Locate, in the data below, the line that contains "You are a computer-use agent." and the line that contains "Pick the Interactive Fill tool"; reproduce exactly those two lines and every line between them, nothing more.

--- --- ---

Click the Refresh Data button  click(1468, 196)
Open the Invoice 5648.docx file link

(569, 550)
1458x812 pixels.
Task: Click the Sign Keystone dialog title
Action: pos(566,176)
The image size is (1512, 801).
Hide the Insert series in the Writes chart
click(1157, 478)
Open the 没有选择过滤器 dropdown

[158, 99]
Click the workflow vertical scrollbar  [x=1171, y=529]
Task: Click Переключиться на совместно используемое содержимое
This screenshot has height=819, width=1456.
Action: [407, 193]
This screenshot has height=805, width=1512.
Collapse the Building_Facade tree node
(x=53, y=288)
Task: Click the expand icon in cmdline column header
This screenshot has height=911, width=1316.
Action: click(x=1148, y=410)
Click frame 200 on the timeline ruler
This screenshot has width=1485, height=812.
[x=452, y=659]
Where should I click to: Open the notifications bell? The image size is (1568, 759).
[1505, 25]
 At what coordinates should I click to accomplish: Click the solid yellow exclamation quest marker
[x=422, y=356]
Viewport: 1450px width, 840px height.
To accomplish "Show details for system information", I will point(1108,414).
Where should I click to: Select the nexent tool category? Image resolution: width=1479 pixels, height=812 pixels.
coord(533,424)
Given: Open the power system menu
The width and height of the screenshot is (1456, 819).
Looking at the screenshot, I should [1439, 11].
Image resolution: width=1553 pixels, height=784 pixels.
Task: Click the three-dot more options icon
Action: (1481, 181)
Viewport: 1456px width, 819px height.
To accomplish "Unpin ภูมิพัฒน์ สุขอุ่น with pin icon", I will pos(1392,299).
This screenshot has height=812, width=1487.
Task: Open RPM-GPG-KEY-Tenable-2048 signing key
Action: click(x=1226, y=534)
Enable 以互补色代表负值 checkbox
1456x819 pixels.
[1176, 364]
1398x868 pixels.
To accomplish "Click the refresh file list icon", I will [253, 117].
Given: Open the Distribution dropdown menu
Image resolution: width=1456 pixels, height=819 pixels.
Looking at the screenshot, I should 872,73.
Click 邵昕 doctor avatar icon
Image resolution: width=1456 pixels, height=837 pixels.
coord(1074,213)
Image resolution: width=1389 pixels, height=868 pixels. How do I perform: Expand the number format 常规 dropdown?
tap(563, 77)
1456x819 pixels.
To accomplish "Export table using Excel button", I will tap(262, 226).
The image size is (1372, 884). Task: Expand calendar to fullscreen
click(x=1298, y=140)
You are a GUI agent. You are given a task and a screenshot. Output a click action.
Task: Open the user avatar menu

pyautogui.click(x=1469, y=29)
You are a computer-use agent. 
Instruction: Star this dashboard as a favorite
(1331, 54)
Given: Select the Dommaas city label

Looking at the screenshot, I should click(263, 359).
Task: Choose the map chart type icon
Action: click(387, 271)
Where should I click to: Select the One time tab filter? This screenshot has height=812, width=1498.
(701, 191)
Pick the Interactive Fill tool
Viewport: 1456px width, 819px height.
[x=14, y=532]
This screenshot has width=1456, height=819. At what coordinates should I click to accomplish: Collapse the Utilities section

--- --- ---

> [Exercise answer]
You are a computer-use agent. 
Instruction: Star this dashboard as a favorite
(1331, 54)
Given: Select the Dommaas city label

Looking at the screenshot, I should click(263, 359).
Task: Choose the map chart type icon
Action: click(387, 271)
Where should I click to: Select the One time tab filter? This screenshot has height=812, width=1498.
(701, 191)
Pick the Interactive Fill tool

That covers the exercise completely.